In the simulator, the period of time during which this expectation is represented by the network, before it gets to see the outcome, is referred to as the minus phase, based on the Boltzmann machine terminology [@AckleyHintonSejnowski85]. The subsequent period in which the outcome is observed (and the activations evolve to reflect the influence of that outcome) is referred to as the plus phase. It is the difference between this expectation and outcome that represents the error signal in error-driven learning (hence the terms minus and plus --- the minus phase activations are subtracted from those in the plus phase to drive weight changes).

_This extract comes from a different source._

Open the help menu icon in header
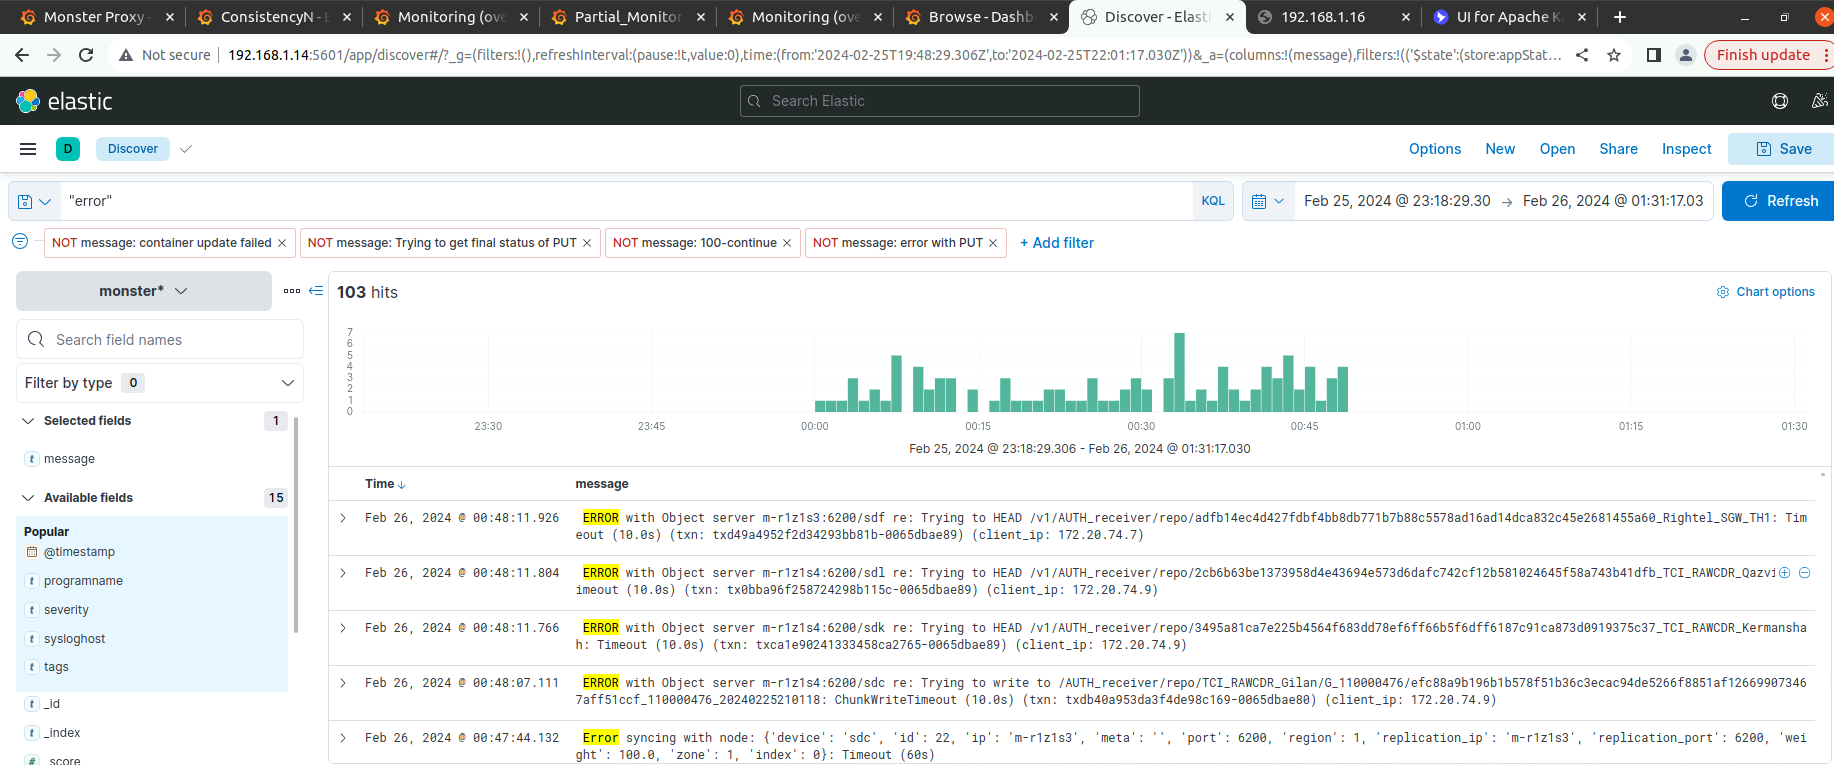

Although this expectation-outcome comparison is the fundamental requirement for error-driven learning, a weight change based on this difference by itself begs the question of how the neurons would ever 'know' which phase they are in. We have explored many possible answers to this question, and the most recent involves an internally-generated alpha-frequency (10 Hz, 100 msec periods) cycle of expectation followed by outcome, supported by neocortical circuitry in the deep layers and the thalamus [@OReillyWyatteRohrlich17; @KachergisWyatteOReillyEtAl14]. The main implications of this framework are to organize the timing of processing and learning as follows:

  • A Trial lasts 100 msec (10 Hz, alpha frequency), and comprises one sequence of expectation --- outcome learning, organized into 4 quarters.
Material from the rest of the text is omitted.